*EXERCISE REQUIREMENTS*:
Whenever a line of the entries below holds the string "calendar", copy that line and return it.

*RECORD EXTRACTS*:
........
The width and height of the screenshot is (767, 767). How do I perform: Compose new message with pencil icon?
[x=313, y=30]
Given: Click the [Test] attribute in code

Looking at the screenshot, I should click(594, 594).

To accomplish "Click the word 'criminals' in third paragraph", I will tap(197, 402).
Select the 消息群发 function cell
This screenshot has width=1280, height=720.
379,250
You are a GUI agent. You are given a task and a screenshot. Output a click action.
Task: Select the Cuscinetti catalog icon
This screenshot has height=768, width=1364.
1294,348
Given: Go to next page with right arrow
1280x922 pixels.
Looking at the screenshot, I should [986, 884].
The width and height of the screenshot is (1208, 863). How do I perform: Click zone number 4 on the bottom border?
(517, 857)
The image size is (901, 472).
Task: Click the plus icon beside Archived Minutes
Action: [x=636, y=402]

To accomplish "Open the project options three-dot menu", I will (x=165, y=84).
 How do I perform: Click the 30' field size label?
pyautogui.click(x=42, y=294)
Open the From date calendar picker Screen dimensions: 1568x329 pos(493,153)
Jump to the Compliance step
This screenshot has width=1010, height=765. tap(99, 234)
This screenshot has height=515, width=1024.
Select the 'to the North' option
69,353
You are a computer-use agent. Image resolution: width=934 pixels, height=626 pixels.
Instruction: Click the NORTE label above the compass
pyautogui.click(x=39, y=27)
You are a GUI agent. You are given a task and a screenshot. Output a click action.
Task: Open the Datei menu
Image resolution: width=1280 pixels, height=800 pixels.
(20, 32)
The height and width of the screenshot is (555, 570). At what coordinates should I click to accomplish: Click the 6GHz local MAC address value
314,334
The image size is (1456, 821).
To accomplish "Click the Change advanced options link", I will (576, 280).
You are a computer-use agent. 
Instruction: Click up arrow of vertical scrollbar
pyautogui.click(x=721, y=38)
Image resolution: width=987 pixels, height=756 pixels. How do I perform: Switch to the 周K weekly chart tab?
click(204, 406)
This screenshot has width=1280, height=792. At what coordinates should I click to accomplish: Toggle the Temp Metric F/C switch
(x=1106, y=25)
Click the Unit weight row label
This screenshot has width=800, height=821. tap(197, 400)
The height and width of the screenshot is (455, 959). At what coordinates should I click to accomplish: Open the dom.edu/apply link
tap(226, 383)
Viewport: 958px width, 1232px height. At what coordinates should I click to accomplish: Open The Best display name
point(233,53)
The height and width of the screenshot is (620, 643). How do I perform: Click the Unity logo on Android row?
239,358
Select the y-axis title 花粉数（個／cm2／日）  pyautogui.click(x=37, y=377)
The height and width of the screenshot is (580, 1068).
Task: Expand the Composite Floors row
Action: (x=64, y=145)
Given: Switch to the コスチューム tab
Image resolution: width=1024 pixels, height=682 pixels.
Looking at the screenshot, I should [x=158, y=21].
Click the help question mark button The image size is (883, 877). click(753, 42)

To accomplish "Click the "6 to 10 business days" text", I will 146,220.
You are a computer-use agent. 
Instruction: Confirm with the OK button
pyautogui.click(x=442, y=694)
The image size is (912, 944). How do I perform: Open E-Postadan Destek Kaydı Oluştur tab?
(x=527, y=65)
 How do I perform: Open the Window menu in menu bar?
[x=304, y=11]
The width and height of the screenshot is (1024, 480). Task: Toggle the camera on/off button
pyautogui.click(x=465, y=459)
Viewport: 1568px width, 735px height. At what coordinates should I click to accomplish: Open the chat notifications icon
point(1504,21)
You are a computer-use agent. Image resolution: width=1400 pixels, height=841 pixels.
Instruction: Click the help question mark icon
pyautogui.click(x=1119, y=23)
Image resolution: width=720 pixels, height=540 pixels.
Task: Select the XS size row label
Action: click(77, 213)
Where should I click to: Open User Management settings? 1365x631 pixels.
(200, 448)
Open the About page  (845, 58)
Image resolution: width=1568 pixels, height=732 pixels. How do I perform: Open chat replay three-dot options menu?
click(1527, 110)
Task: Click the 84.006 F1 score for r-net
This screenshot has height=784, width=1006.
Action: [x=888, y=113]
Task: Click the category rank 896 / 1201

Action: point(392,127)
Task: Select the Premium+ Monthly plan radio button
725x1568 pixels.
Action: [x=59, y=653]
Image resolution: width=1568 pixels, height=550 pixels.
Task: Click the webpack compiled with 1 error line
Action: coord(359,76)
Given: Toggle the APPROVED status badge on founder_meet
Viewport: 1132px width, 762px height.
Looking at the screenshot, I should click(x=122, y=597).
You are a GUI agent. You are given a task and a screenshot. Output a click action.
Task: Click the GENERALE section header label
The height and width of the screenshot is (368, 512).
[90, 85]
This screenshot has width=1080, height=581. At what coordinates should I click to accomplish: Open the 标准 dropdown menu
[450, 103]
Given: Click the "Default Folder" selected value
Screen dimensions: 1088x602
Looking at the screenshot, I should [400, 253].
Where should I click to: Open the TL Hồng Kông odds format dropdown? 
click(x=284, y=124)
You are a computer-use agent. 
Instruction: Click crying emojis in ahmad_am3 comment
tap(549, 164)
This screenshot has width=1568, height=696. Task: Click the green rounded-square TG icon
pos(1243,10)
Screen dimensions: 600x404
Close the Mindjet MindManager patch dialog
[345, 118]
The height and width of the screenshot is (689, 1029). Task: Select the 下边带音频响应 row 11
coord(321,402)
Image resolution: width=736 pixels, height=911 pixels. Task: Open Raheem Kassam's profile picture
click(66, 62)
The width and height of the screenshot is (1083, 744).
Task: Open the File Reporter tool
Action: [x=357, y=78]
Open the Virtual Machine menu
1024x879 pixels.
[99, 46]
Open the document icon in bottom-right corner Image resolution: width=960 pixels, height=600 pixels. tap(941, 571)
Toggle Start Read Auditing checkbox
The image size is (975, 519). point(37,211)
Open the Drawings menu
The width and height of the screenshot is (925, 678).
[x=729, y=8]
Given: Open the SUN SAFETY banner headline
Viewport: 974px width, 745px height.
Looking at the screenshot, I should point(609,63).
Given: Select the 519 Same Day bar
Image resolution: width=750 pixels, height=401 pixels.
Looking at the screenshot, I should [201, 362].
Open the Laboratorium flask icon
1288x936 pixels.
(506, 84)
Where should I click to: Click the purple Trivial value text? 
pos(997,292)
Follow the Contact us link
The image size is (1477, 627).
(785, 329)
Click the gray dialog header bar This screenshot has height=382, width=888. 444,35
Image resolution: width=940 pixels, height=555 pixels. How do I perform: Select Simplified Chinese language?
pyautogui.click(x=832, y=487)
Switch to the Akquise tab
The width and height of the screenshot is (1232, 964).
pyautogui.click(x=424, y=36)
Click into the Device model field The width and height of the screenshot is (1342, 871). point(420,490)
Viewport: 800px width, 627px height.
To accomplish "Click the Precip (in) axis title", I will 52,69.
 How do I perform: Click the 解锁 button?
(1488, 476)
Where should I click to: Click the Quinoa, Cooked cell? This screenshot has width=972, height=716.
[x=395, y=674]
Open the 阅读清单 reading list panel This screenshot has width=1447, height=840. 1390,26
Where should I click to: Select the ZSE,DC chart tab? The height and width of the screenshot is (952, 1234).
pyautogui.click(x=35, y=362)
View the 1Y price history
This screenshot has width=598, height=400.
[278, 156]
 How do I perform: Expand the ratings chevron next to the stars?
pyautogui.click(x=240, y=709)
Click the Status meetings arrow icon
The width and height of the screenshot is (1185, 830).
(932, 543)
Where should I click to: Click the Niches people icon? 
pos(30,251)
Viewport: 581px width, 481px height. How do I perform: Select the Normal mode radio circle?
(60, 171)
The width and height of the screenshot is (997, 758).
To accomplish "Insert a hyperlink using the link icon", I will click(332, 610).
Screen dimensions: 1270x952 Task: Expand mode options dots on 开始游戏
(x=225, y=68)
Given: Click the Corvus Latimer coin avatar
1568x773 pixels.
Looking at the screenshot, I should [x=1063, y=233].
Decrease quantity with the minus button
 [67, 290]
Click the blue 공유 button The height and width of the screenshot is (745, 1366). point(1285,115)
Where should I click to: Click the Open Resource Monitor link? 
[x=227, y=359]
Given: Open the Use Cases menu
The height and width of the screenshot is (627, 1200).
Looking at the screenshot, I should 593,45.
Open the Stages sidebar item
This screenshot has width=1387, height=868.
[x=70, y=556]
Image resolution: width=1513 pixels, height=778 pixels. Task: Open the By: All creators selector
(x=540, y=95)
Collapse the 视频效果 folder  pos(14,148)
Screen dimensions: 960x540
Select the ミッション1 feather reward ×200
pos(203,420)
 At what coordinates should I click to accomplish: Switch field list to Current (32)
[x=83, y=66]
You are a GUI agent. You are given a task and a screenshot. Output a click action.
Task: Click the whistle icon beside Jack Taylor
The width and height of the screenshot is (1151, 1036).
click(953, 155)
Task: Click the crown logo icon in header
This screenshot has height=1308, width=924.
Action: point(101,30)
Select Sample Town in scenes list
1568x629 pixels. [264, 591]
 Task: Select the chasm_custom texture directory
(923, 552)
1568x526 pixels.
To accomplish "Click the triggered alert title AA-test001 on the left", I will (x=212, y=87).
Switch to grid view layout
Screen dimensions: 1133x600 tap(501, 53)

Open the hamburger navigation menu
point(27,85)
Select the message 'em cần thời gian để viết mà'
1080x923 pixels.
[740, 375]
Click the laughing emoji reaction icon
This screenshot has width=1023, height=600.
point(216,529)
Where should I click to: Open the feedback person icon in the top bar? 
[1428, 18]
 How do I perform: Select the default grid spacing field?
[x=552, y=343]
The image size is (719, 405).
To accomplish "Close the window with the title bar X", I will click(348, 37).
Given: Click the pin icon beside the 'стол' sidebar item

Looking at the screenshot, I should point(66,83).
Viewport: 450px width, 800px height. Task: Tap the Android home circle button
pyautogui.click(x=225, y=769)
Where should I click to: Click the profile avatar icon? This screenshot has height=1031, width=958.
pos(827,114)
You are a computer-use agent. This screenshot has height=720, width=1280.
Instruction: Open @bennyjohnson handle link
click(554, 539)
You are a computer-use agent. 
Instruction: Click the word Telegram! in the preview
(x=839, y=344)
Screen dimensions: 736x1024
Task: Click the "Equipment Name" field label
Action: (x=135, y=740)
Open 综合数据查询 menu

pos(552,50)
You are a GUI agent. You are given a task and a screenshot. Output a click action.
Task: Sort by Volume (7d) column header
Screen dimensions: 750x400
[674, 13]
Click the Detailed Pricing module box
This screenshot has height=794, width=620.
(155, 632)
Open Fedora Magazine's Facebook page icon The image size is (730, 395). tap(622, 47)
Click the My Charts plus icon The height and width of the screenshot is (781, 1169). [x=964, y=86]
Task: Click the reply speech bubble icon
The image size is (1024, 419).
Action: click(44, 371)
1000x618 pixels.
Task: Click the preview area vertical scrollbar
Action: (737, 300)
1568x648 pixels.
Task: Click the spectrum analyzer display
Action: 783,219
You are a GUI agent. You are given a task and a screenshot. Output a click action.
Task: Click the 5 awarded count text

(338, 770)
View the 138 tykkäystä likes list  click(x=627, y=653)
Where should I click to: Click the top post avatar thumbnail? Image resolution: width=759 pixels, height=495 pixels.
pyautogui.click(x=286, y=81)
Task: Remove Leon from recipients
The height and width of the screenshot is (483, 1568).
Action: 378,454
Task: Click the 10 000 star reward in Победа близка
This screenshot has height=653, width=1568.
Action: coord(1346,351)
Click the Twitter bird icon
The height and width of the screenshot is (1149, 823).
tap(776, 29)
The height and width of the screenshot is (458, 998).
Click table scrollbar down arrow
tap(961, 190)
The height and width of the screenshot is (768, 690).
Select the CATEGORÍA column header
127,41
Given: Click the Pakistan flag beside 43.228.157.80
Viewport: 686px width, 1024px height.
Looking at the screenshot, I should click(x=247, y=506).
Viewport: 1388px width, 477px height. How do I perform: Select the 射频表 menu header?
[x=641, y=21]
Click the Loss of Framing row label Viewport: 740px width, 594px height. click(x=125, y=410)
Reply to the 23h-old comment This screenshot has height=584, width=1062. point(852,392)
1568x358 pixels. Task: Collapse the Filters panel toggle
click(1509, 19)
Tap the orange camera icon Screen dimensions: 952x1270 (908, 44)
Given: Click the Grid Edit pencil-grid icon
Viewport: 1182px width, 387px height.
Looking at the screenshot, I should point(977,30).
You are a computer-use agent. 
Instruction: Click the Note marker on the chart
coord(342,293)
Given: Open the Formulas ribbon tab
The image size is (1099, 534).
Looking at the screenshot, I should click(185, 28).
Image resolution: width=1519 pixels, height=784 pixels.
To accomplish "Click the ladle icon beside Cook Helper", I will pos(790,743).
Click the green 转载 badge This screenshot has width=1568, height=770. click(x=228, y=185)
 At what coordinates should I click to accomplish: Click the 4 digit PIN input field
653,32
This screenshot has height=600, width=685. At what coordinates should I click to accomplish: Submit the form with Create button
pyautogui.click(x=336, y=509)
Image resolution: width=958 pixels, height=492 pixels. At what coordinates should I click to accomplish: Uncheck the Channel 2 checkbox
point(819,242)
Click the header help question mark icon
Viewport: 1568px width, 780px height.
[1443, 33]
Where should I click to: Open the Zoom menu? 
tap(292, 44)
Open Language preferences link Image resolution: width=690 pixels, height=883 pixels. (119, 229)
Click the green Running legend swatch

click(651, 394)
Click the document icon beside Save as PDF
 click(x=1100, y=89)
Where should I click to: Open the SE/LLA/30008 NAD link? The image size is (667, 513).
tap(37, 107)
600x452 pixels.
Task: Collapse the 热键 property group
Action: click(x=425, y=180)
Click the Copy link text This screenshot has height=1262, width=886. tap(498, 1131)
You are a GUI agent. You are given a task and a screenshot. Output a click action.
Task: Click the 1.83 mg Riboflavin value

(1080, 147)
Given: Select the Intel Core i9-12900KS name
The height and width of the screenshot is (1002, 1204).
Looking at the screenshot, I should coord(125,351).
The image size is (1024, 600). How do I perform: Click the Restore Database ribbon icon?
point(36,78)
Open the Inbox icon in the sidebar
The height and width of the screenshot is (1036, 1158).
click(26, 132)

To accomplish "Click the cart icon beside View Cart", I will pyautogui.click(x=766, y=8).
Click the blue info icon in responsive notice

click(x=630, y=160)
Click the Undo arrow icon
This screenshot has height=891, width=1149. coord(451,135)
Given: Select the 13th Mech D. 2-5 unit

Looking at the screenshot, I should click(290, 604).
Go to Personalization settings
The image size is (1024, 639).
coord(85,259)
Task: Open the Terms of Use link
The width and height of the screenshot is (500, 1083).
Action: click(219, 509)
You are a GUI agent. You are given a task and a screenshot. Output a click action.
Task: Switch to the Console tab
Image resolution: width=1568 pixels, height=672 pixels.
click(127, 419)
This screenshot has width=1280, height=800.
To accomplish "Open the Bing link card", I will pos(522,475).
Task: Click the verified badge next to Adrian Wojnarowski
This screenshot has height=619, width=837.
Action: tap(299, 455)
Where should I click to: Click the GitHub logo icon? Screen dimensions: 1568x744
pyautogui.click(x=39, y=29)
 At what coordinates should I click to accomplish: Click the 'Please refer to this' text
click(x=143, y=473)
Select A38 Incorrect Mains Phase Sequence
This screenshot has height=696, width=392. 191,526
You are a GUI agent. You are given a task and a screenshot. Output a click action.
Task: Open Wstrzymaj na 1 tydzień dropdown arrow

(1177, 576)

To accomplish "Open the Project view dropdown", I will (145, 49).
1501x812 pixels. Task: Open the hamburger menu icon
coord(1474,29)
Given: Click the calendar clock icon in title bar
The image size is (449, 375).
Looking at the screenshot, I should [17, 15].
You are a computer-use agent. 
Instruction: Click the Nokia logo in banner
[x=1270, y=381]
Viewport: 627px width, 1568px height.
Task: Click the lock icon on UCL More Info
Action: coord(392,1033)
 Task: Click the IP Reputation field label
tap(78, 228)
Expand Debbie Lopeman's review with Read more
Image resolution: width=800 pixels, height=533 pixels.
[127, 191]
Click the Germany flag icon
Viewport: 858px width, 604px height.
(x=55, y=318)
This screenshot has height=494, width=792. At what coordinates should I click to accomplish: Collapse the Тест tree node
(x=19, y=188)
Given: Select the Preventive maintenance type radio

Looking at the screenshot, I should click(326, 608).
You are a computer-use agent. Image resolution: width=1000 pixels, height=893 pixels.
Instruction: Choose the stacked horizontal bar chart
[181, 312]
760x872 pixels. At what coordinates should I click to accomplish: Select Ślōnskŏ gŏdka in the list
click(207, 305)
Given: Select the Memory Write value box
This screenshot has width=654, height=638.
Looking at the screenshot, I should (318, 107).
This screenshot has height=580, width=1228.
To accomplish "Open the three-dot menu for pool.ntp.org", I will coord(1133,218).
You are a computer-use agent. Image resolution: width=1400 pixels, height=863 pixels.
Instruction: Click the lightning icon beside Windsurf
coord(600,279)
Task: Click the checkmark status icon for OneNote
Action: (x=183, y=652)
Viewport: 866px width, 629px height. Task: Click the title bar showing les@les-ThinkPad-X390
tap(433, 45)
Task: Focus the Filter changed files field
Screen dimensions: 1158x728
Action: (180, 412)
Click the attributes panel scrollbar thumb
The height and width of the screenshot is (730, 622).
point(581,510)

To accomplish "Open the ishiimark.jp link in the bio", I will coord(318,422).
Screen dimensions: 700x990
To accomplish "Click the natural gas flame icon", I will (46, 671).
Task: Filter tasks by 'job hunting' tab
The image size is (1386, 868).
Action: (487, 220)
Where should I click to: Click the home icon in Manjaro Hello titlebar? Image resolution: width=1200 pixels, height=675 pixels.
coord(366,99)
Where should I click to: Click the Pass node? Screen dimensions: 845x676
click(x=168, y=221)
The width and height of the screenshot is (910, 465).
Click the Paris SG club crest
........
*TASK RESPONSE*:
Open the From date calendar picker Screen dimensions: 1568x329 pos(493,153)
Given: Click the calendar clock icon in title bar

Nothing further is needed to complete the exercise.